You definitely need a BV B to travel while on BV A.


----------



## Jerry Gomez (Oct 18, 2013)

If you don't have an agent you should consider consulting one as you may be delving into tricky territory given the length of time you will be away.

Any separation from a partner will be queried. That is one big issue.

Onshore visa grants usually require you to be onshore at the time of the grant. That's another issue.

In respect of BVB's, these are usually routinely handed out to BVA holders in reasonable applications.

But because of the length of time and and the 2 issues mentioned above, an application for this needs to be considered properly.


----------



## adm6 (Oct 1, 2013)

Thanks everyone for your help.

We will try to get to the office to apply, unfortunately we live 7 hours drive from an office. Are the staff in the office a lot more helpful and knowledgable?

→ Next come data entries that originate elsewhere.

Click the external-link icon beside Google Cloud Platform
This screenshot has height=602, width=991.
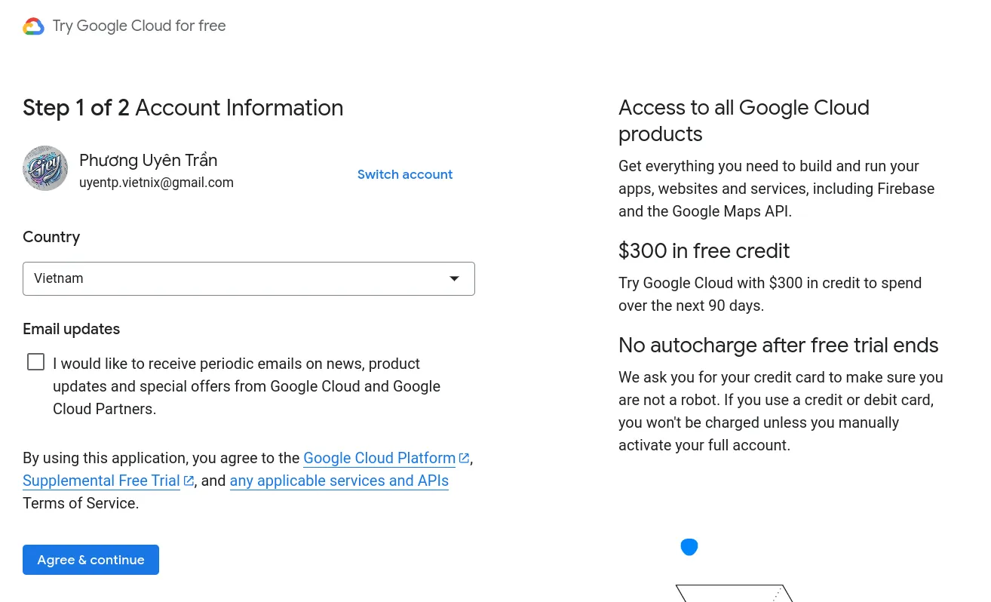[x=464, y=458]
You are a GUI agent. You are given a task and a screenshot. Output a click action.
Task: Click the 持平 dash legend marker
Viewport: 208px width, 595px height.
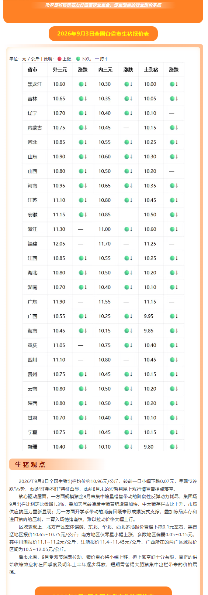pos(97,59)
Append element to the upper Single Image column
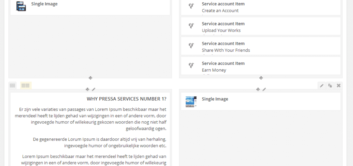353x166 pixels. click(90, 78)
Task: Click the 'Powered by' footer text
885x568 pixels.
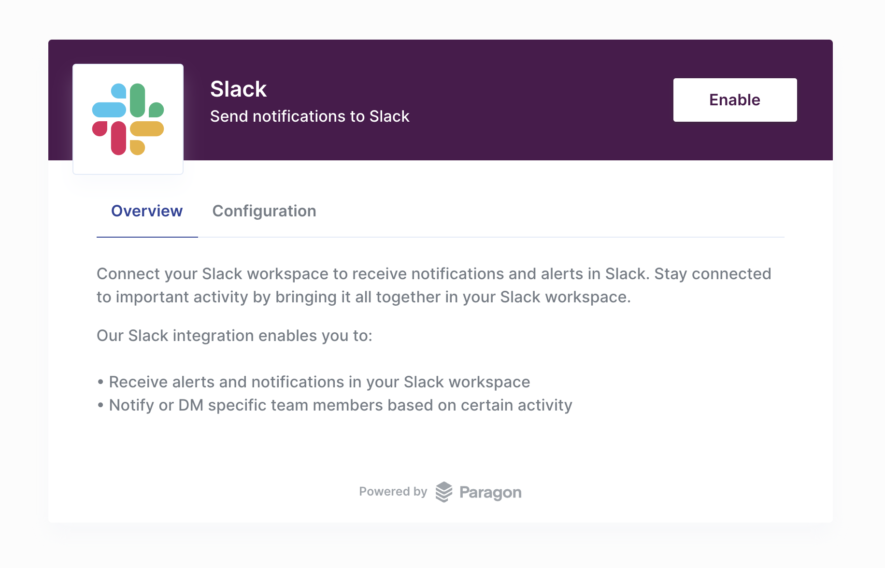Action: click(x=393, y=492)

My partner will be travelling with me so there won't be any problems with us being separated. 

It's just hard to know what they consider to be 'substantial reasons for travel' I have 3 weddings in the space of 4 months and would like to be able to attend them all, I need to RSVP to them but without a guarantee that I will be able to leave Australia, it makes it all very difficult.

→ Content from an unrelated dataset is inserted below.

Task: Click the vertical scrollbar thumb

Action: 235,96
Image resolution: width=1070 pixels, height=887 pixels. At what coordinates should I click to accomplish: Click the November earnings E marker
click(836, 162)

Looks like it may be worth a trip to Sydney!


----------



## CollegeGirl (Nov 10, 2012)

I wouldn't count on a four-month BVB. I really wouldn't. There have been a few instances of people obtaining them, but far more instances where they didn't, from what I've seen here. 

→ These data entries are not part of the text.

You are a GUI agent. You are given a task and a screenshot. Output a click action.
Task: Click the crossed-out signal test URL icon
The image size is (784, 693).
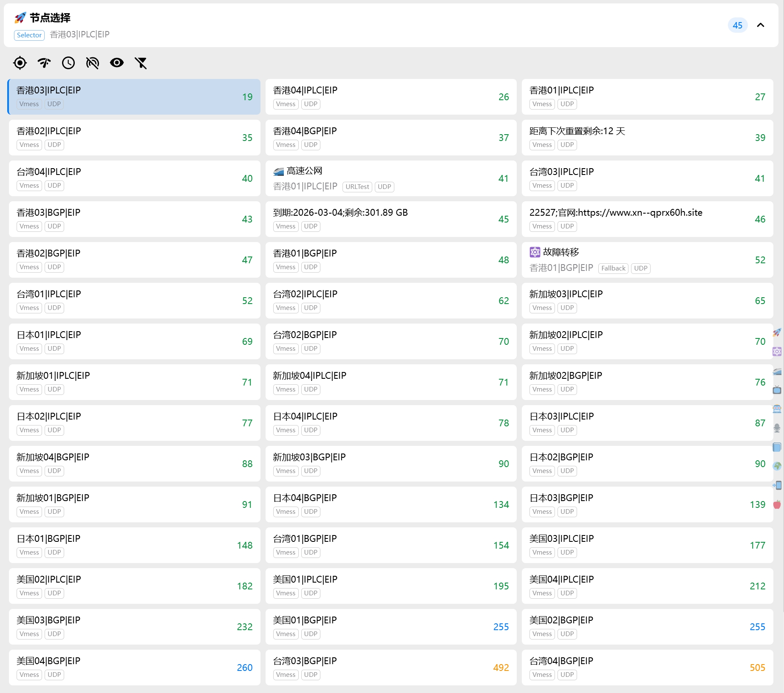[x=93, y=63]
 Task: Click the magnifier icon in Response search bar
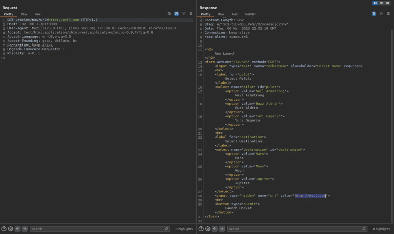364,229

If you leave the country without a BVB, or overstay the duration of it, it is at DIBP's discretion whether they let you back in on another type of visa, such as a tourist visa. Quite honestly, it depends on the whims of the Case Officer you get that day. If they're feeling kind, they may grant you one. If not, it is quite possible you would not be allowed back onshore, which means when your 820 is ready to be decided, it would be denied and you'd have no recourse. You'd lose your application fee and have to apply all over again. Personally, I would try for a longer BVB, but if I didn't get one, I wouldn't risk staying out of the country longer than those three months, no matter how much I adored the four people whose weddings I wanted to attend.


----------



## CollegeGirl (Nov 10, 2012)

Also, I'm not sure how it works if you lose your BVA due to staying out too long on your BVB, and then come back in on a tourist visa which could potentially then expire before your 820 is granted. Without that BVA in place, I don't know if you're given another BVA, or if you're put on a BVE or something. It could turn into a pretty complicated situation, as Jerry Gomez said above, and might be worth a consult with a registered migration agent so you know exactly how it could all play out.


----------



## adm6 (Oct 1, 2013)

Thanks CG 
You're right its not worth the risk, we shouldn't be too far off the grant by then so I wouldnt want to risk having to go through the whole process again, I will have to wait it out I suppose and go see them 3 months before my trip, just keep my fingers crossed I get a nice Case Officer that day...! If not, I suppose 3 months will have to do. Is 3 months pretty much guaranteed?


----------



## CollegeGirl (Nov 10, 2012)

I mean, nothing is guaranteed with DIBP. But they almost always grant them these days. Even back when they more commonly required a "good reason" to allow you to travel out of the country, weddings of close friends or family members generally qualified.


----------